• _WHAT TO PRODUCE_: Repeat the items word for word, starting at the line with "Click the refresh icon in alarm pagination" and continuing through the end of the items, with both ends included. Leave the pictures out.

+++++

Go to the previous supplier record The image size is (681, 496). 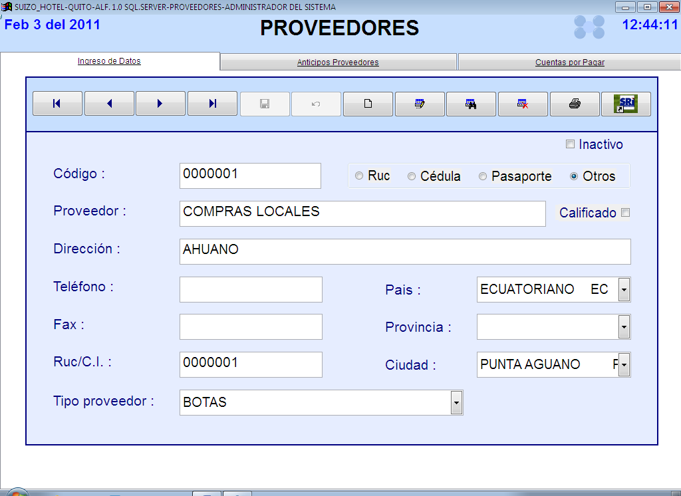(x=109, y=104)
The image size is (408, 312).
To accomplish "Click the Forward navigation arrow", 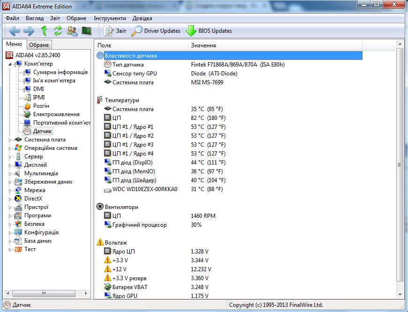I will (x=29, y=31).
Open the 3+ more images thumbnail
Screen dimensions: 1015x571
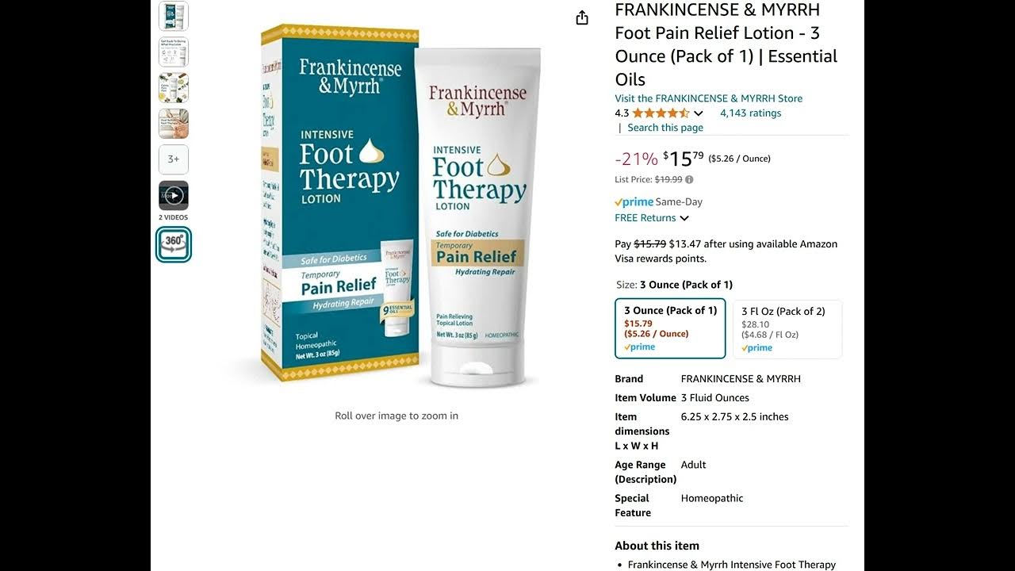point(174,159)
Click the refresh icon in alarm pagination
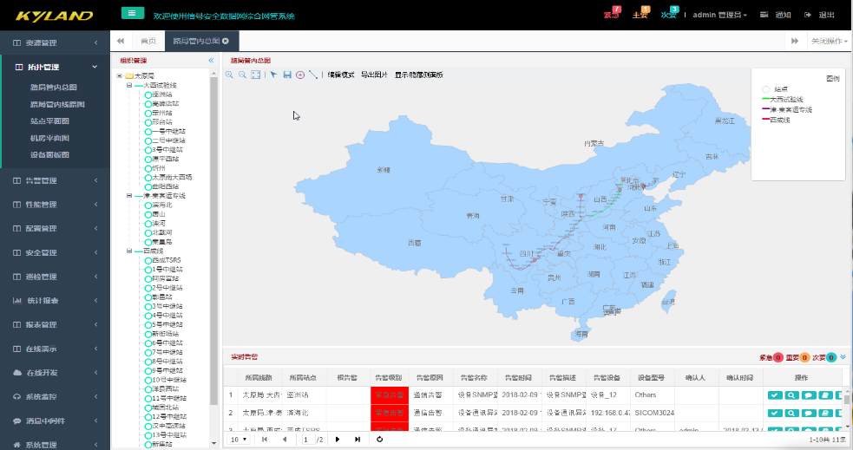 [x=379, y=440]
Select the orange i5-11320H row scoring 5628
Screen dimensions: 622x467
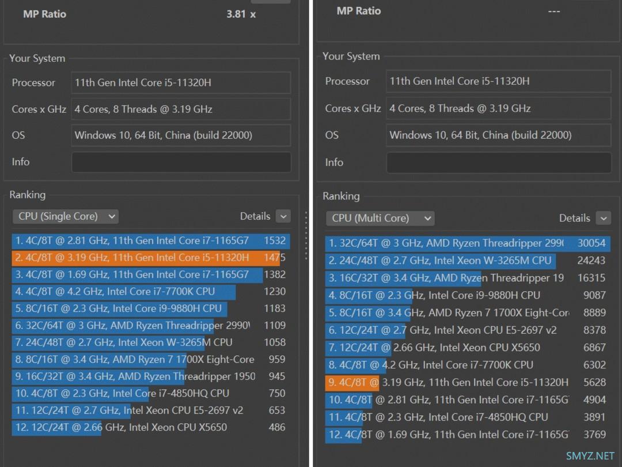click(467, 382)
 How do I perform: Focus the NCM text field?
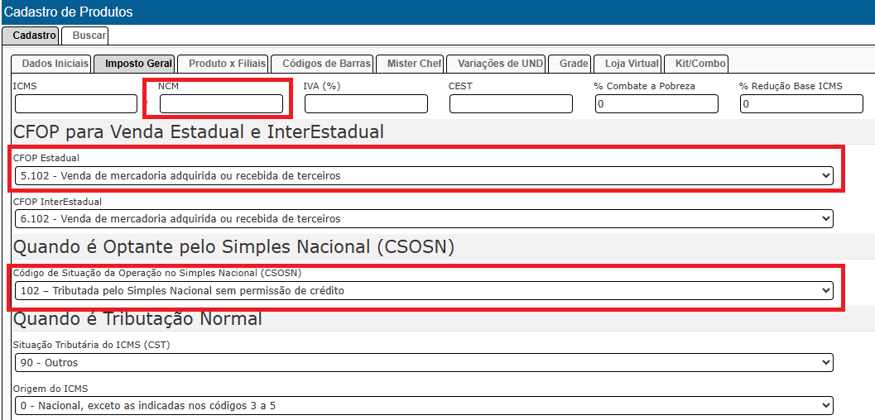pyautogui.click(x=221, y=103)
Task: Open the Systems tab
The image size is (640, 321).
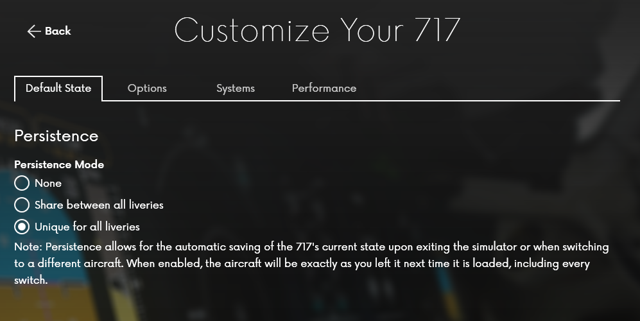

+++++

• _SOLVED PROBLEM_:
Click the refresh icon in alarm pagination
 [x=379, y=440]
Select the orange i5-11320H row scoring 5628
Screen dimensions: 622x467
click(467, 382)
 How do I perform: Focus the NCM text field?
pyautogui.click(x=221, y=103)
Task: Open the Systems tab
The image size is (640, 321).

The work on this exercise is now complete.